府内の一部地域において,医師の高齢化となり手不足により,学校医の配置が困難であるとの報告が上がっており,府医としても深刻な問題であると認識していることを示した上で,従来,学校医の配置は,地区医ごとに手挙げ制や学校保健担当理事による調整,事前に順番を決めて調整するなど様々な方法で協力を得ている状況であり,学校医の複数配置については内科,小児科に加えて外科系の先生の協力を得て,地区を跨いで調整を行っているものの,それでもなり手がなく,やむを得ず地区医の役員が複数校兼務している地区もあると説明。
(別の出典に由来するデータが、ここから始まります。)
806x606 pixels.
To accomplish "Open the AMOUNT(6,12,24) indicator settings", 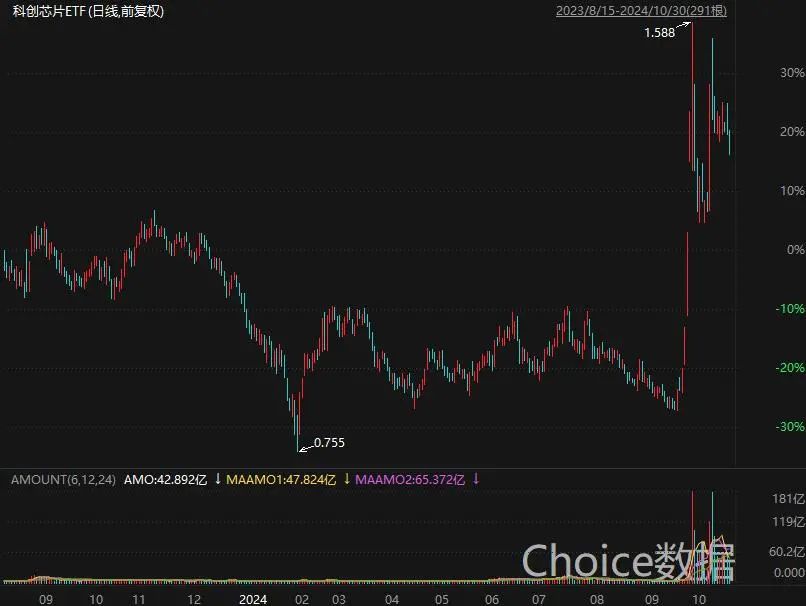I will (63, 480).
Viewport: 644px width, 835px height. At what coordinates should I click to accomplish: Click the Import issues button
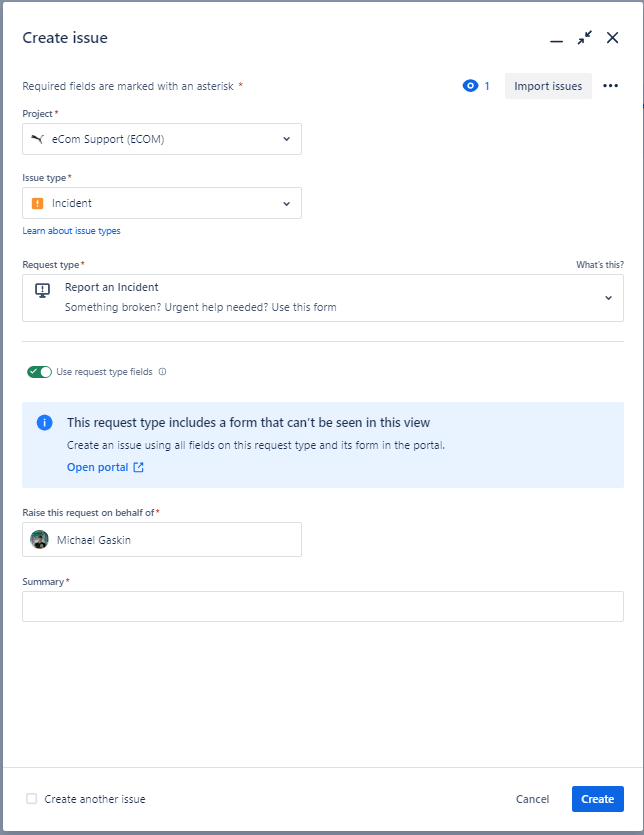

府医としても,健診業務について,複数校を集約して実施することや,従来の内科学校医だけでは脊柱側弯等を含む運動器検診の実施が難しいとの声もあることから,健診時に整形外科医等が出務すること等を教育委員会に提案していることを報告した。
学校保健安全法の条文には,「学校には学校医を置くものとする」との一文しか記載がなく,推薦にあたって地区医がどこまで責任を負うかという問題もあるとした上で,医師会としては,地域の学校保健について一定の社会的責任を負っているとの認識を示し,もともとマンパワーが不足している地域では今後も配置が難しい状況が見込まれることから,この現状を教育委員会に伝え,地域行政とも協力し,地域全体の共通課題として認識してもらうことが第一歩だと指摘した。すぐに具体的解決策を示すことは難しいが,これは日本のすべての地域における問題であり,今後も各地域の動向を注視しつつ,可能な方策を検討していくとした。